_Task to carry out_
Could you format every line of the listing below as a JSON list of strings, one string per line, with blank lines omitted?
-.-.-
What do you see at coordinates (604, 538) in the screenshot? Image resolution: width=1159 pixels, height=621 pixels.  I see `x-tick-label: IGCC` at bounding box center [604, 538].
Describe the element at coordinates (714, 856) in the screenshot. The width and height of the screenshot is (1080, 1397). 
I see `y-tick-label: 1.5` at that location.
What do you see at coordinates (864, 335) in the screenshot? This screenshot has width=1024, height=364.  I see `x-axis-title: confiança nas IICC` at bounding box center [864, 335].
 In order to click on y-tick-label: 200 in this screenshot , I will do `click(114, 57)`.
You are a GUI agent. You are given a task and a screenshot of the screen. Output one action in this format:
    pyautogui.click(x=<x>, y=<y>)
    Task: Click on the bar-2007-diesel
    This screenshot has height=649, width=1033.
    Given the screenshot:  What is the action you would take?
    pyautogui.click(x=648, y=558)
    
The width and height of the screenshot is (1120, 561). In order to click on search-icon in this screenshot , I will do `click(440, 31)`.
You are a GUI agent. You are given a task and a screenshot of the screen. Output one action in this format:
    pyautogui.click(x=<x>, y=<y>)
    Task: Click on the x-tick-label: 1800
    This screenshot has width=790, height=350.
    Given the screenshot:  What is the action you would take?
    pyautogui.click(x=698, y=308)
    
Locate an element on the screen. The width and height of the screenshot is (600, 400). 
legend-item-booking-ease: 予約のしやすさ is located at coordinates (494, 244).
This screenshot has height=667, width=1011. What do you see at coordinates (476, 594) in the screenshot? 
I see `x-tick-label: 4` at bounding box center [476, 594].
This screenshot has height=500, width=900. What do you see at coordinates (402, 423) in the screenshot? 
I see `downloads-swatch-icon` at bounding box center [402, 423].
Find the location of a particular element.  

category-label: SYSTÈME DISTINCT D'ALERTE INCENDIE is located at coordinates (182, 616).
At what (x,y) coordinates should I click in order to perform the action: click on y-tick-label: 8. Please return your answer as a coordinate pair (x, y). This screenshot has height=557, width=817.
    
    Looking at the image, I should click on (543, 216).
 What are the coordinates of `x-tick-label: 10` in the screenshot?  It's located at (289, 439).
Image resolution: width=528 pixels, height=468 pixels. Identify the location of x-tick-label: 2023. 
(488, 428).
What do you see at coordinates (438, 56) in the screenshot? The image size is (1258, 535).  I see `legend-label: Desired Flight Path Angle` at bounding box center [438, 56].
-.-.-
_Exercise result_
[
  "What do you see at coordinates (604, 538) in the screenshot? Image resolution: width=1159 pixels, height=621 pixels.  I see `x-tick-label: IGCC` at bounding box center [604, 538].",
  "Describe the element at coordinates (714, 856) in the screenshot. The width and height of the screenshot is (1080, 1397). ",
  "I see `y-tick-label: 1.5` at that location.",
  "What do you see at coordinates (864, 335) in the screenshot? This screenshot has width=1024, height=364.  I see `x-axis-title: confiança nas IICC` at bounding box center [864, 335].",
  " In order to click on y-tick-label: 200 in this screenshot , I will do `click(114, 57)`.",
  "You are a GUI agent. You are given a task and a screenshot of the screen. Output one action in this format:",
  "    pyautogui.click(x=<x>, y=<y>)",
  "    Task: Click on the bar-2007-diesel",
  "    This screenshot has height=649, width=1033.",
  "    Given the screenshot:  What is the action you would take?",
  "    pyautogui.click(x=648, y=558)",
  "The width and height of the screenshot is (1120, 561). In order to click on search-icon in this screenshot , I will do `click(440, 31)`.",
  "You are a GUI agent. You are given a task and a screenshot of the screen. Output one action in this format:",
  "    pyautogui.click(x=<x>, y=<y>)",
  "    Task: Click on the x-tick-label: 1800",
  "    This screenshot has width=790, height=350.",
  "    Given the screenshot:  What is the action you would take?",
  "    pyautogui.click(x=698, y=308)",
  "Locate an element on the screen. The width and height of the screenshot is (600, 400). ",
  "legend-item-booking-ease: 予約のしやすさ is located at coordinates (494, 244).",
  "This screenshot has height=667, width=1011. What do you see at coordinates (476, 594) in the screenshot? ",
  "I see `x-tick-label: 4` at bounding box center [476, 594].",
  "This screenshot has height=500, width=900. What do you see at coordinates (402, 423) in the screenshot? ",
  "I see `downloads-swatch-icon` at bounding box center [402, 423].",
  "Find the location of a particular element.  ",
  "category-label: SYSTÈME DISTINCT D'ALERTE INCENDIE is located at coordinates (182, 616).",
  "At what (x,y) coordinates should I click in order to perform the action: click on y-tick-label: 8. Please return your answer as a coordinate pair (x, y). This screenshot has height=557, width=817.",
  "    Looking at the image, I should click on (543, 216).",
  " What are the coordinates of `x-tick-label: 10` in the screenshot?  It's located at (289, 439).",
  "Image resolution: width=528 pixels, height=468 pixels. Identify the location of x-tick-label: 2023. ",
  "(488, 428).",
  "What do you see at coordinates (438, 56) in the screenshot? The image size is (1258, 535).  I see `legend-label: Desired Flight Path Angle` at bounding box center [438, 56]."
]